Chercheuse associée à l’Institut des sciences juridique et philosophique de la Sorbonne (Paris-I Panthéon-Sorbonne), autrice de l’ouvrage Les pièges du consentement (Editions iXe, 228 pages, 16 euros), Catherine Le Magueresse salue la pénalisation de toute relation sexuelle entre un adulte et un mineur de moins de 15 ans, adopté définitivement jeudi 15 avril, par le Parlement. Elle regrette toutefois un débat trop peu approfondi.
La proposition de loi visant à protéger les mineurs des crimes sexuels de la sénatrice Annick Billon fixe un interdit légal de toute sexualité entre un adulte et un mineur de moins de 15 ans. Est-ce une avancée que vous saluez ?
Très clairement, oui. C’est une demande portée depuis plusieurs années par plus d’une trentaine d’associations, réunies au sein du Collectif pour l’enfance [CPE]. Cette disposition, qui existe dans une multitude de pays, est aussi très attendue des Françaises et des Français, qui tombent bien souvent des nues quand ils apprennent que la loi actuelle ne protège pas spécifiquement les mineurs. Pour ces derniers, comme pour les victimes majeures, il est, en effet, nécessaire, pour caractériser un viol, de prouver l’existence d’une contrainte, menace, violence ou surprise.
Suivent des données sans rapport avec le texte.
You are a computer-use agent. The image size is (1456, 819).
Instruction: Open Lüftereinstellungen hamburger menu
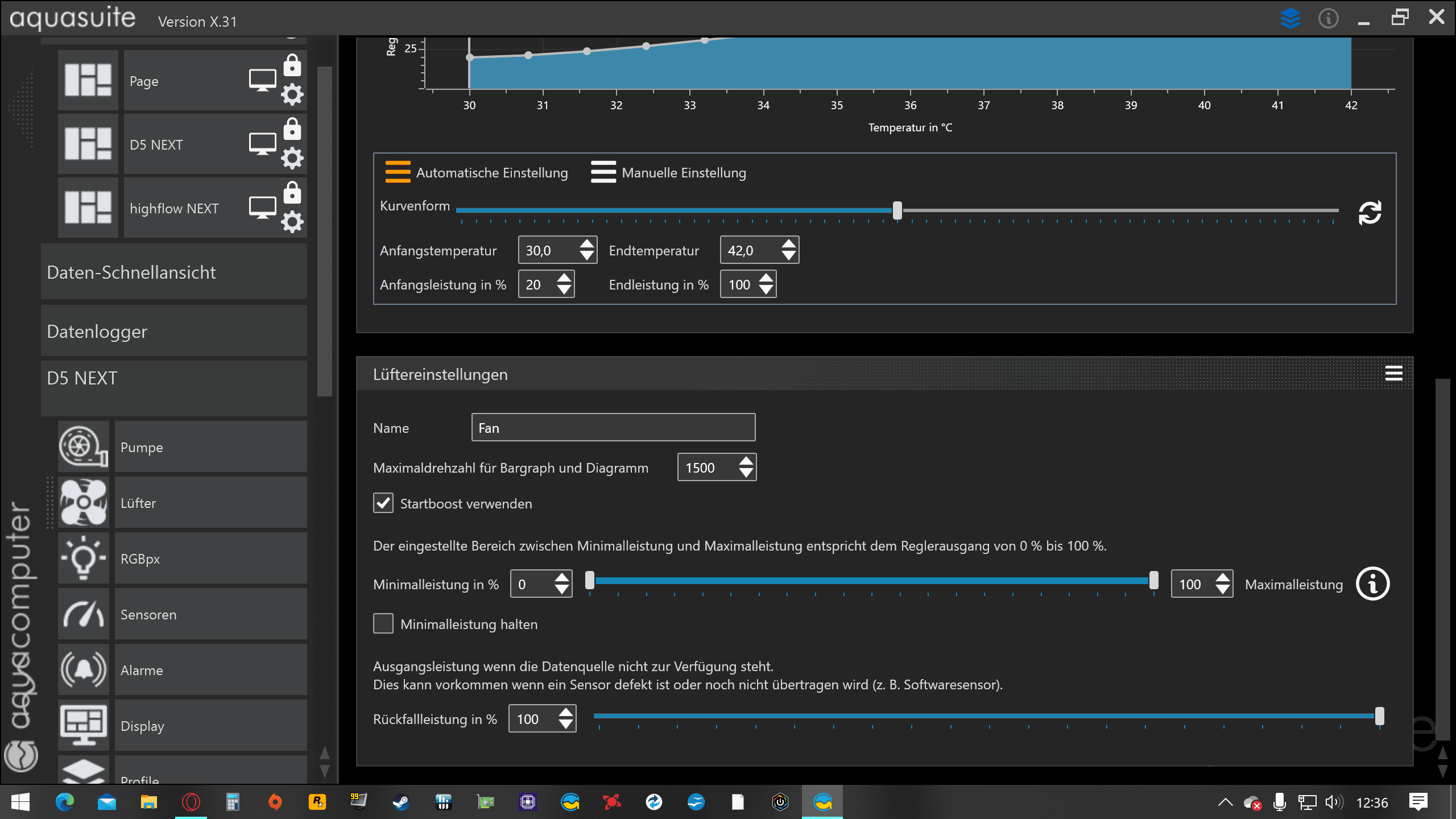tap(1393, 374)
Depuis l’affaire de Pontoise, [en 2017, la justice avait décidé de juger un homme qui avait des relations sexuelles avec une enfant de 11 ans pour « atteinte sexuelle sur mineure de 15 ans », en dépit d’une plainte déposée pour « viol ». Le parquet avait considéré que la contrainte ne pouvait pas être établie] l’opinion publique a été informée des failles béantes de la protection des mineurs et attend donc que le système soit amélioré. C’était aussi un engagement d’Emmanuel Macron, dans son discours de 2017 à l’occasion de la Journée internationale pour l’élimination des violences faites aux femmes. Mais jusqu’à présent, il n’a pas été tenu : le gouvernement ayant, finalement, reculé au moment de l’adoption de la loi de 2018 sur les violences sexistes et sexuelles.
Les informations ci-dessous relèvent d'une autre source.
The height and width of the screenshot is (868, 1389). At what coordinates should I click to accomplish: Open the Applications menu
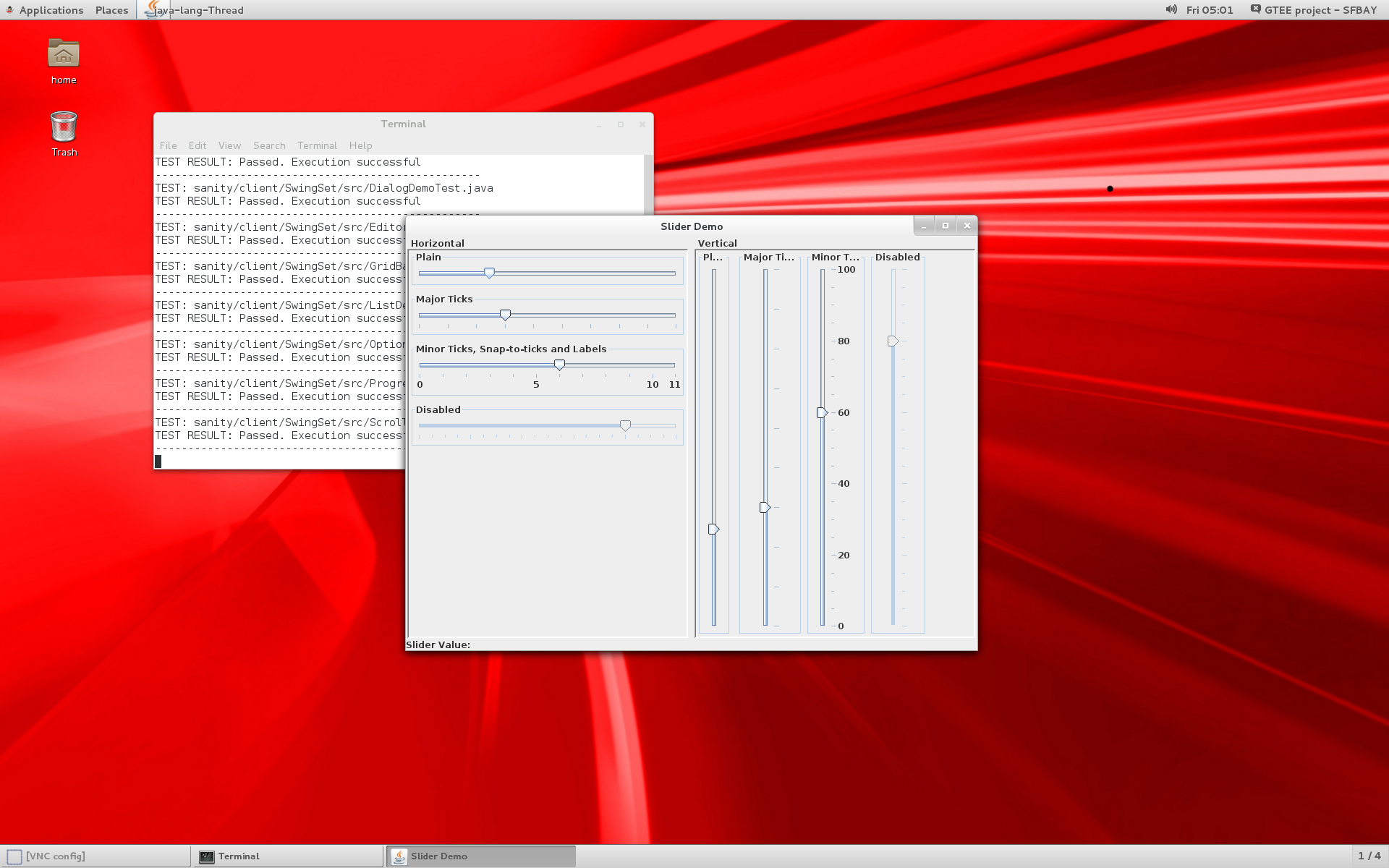tap(51, 10)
A l’époque, le Conseil d’Etat, saisi pour avis, s’était opposé à la fixation d’un seuil d’âge au motif qu’elle bafouerait la présomption d’innocence du mis en cause. Ce qui est regrettable, c’est que sur ce point, la Cour européenne des droits de l’homme, saisie pour une affaire au Royaume-Uni, apportait déjà une réponse claire. La juridiction européenne indiquait ainsi dans un arrêt rendu en 2011 qu’il était possible d’introduire dans le droit pénal des incriminations interdisant une interaction sexuelle entre un adulte et un mineur, à la condition qu’elles soient caractérisées par un élément matériel – comme le contact de nature sexuelle – et un élément intentionnel – le fait de vouloir ce contact.